[Review] Cracker: Kerosene Hat (1993)

Cracker’s second album is a more worthy successor to CVB, with songs that actually rock (“Low,” “Get Off This”).

Kronomyth 2.0: Hats off to Cracker.

This is the part of the story where our hero, taking a hiatus from highbrow jazz reviews, rediscovers his inner Cracker and with it the disturbing revelation that he could listen to David Lowery sing the words “titty ring” on an endless loop all day. “Low” and “Get Off This” are currently in heavy rotation in my mind. Sometimes I decide that the secretly stashed “Euro-Trash Girl” (track 69) is worth an extra sixty clicks, and rarely begrudge “I Ride My Bike” another twenty.

At its best, Kerosene Hat invites comparison to those absurdist and absurdly catchy Camper songs (“Nostalgia”). At its worst, it sounds like flat Camper outtakes (“Take Me Down To The Infirmary”). I’m not building a Cracker Van Beethoven mythology yet; the dynamics are different. Yes, there’s still Lowery’s nasal-drip delivery and absurd sense of humor, the ghost waltzes (“Kerosene Hat”) and alt-country/punk rock adventures. But CVB wouldn’t have done a serious reading of “Loser” or played a straight country song like “Lonesome Johnny Blues.”

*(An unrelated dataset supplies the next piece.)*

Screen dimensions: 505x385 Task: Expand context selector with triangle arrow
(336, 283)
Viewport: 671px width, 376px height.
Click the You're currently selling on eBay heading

It’s tempting to see Cracker as just another alternative icon slouching their way back into the spotlight (and into our hearts) with bar-chord fury and half-baked ballads like Bob Mould, Paul Westerberg and Frank Black. But Cracker is more fun, less predictable and, okay, maybe guilty of a little more mainstream baiting in ready-made anthems like “Low” and “Get Off This.” Hiding two killer songs from their last EP in a nest of “hidden” tracks is just the kind of bribe that makes me look the other way when charges of commercialism come up. Color me one happy Camper with Kerosene Hat.

The Songs

1. Low (David Lowery/John Hickman/David Faragher) (4:35)
2. Movie Star (David Lowery) (3:32)
3. Get Off This (David Lowery/David Faragher/John Hickman) (4:19)
4. Kerosene Hat (David Lowery) (5:34)
5. Take Me Down To The Infirmary (David Lowery) (4:03)
6. Nostalgia (David Lowery/David Faragher/John Hickman) (3:29)
7. Sweet Potato (David Faragher/John Hickman/David Lowery) (3:14)
8. Sick of Goodbyes (Mark Linkous/David Lowery) (3:07)
9. I Want Everything (David Lowery) (5:51)
10. Lonesome Johnny Blues (John Hickman) (2:40)
11. Let’s Go For A Ride (David Lowery/John Hickman/David Faragher) (3:06)
12. Loser (Jerry Garcia/Robert Hunter) (6:06)
15. Hi-Desert Biker Meth Lab (David Lowery/John Hickman/David Faragher) (0:40)
69. Euro-Trash Girl
88. I Ride My Bike
99. Kerosene Hat (demo/outtake)

* Tracks 13-14, 16-68, 70-87 and 89-98 consist of several seconds of silence.

The Players

Davey Faragher (bass, backing vocals), Johnny Hickman (electric guitars, backing vocals, lead vocals on 10), David Lowery (vocals, rhythm guitar, acoustic guitar), Michael Urbano (drums) with Heliat (warm howl, cold nose) and Phil Jones (percussion, drums on 8/9). Produced by Don Smith; engineered & mixed by Don Smith and Rich Hasal.

The Pictures

Collage by James Ward Morris, collage photograph by Holly Lindem. Art direction by Len Peltier. Trusty desginers: Jean Krikorian and Rowan Moore. Inside booklet photos by David Lowery, Don Smith, Jackson Haring, Jeff Bender, Mark Wiliams, Gary gratzer and Amy Lehman.

The Plastic

Released on CD and cassette on August 24, 1993 in the US (Virgin, 39012-2/4), in the UK (Virgin (CDVUS, VUSMC-67) and Japan (Virgin, VJCP-25080); reached #59 on the US charts (RIAA-certified gold record) and #44 on the UK charts (charted on June 25, 1994 for 2 weeks).